Substantial strides? Remarkable improvements?
In the bill’s next incarnation, Umberg plans to dive heavy into the data. That four-month average to close a complaint — how does that vary much from place to place? Is it true for Orange County? What does closing a complaint actually mean? That the problem has been solved, or that someone has answered the phone?
“There are many people in need of help who have substance use and often mental health issues, and expect to have some sort of standard of care,” Umberg said. “That is very often not happening. In addition to their health being jeopardized, they’re often also victimized in terms of their pocketbooks.”
SB 913 had faced withering skepticism from the chair of the Senate Health Committee, Richard Roth, D-Riverside.

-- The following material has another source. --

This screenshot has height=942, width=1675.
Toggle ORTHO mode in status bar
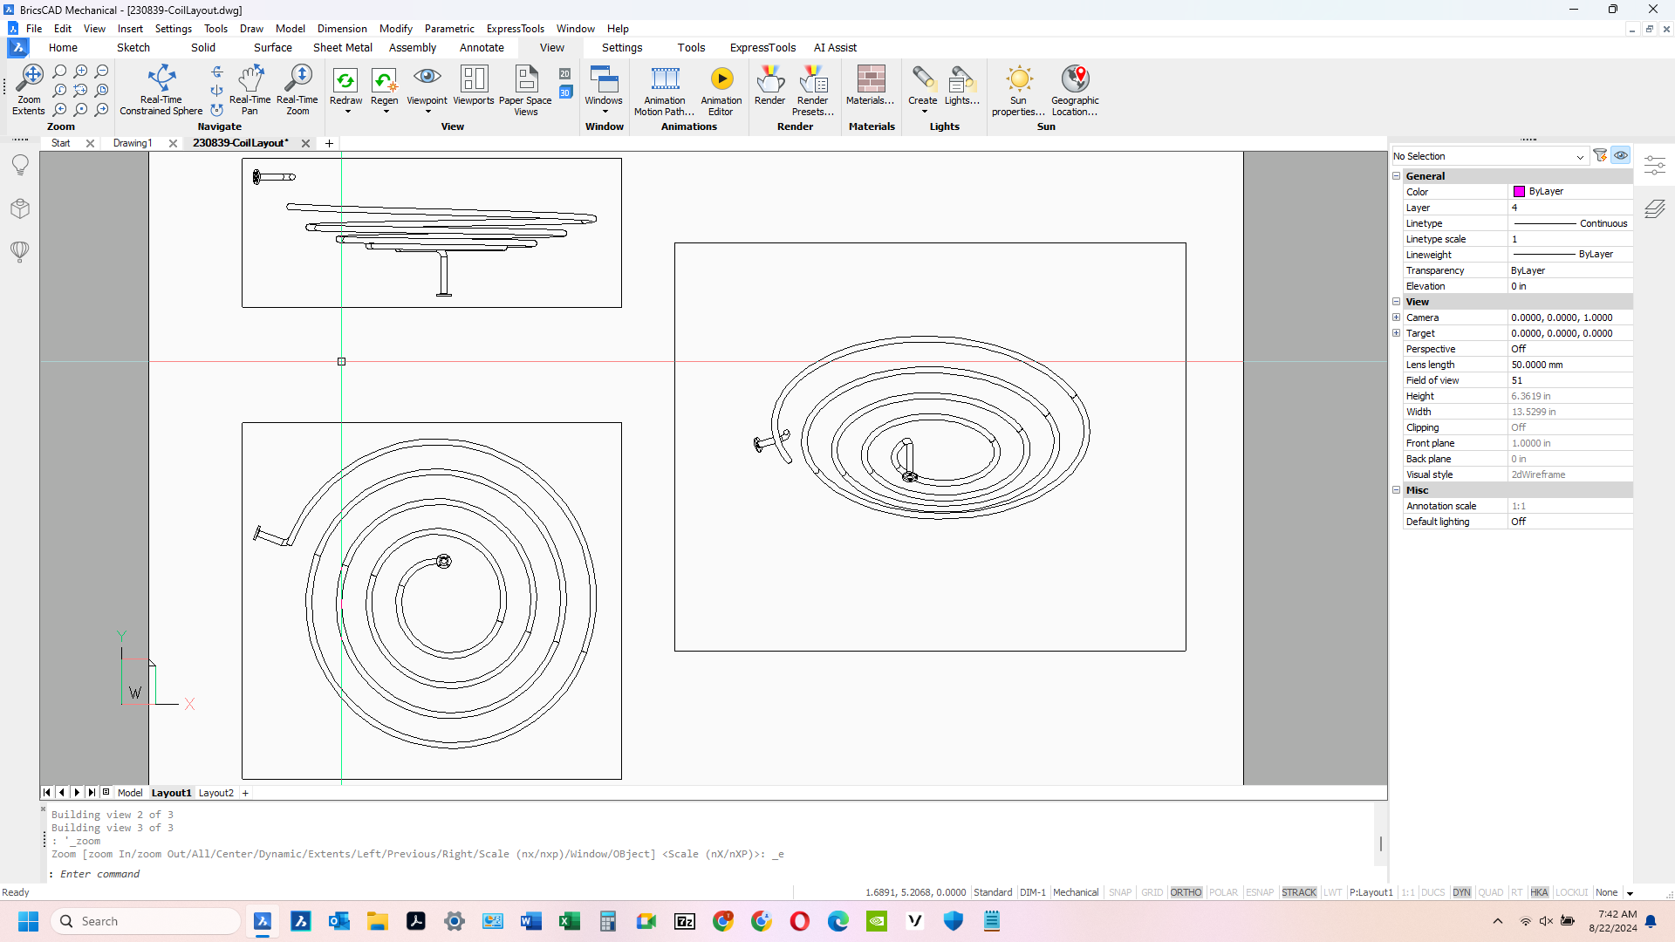click(x=1186, y=891)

To the extent that sloshed over to Appropriations — well, Roth’s term ends in December.
Mission Viejo Councilmember Wendy Bucknum, who co-chairs the California Sober Living and Recovery Task Force, will be watching.
“Sacramento is failing those who are in need of legitimate health care and addiction support services, as well as our residential communities,” she said by email. “The longer the challenges associated with sober living and recovery homes go ignored, the more patients and neighborhoods will suffer. This is quite literally a matter of life and death, so we will continue to do everything possible to raise awareness and grow support for necessary reform and regulation.”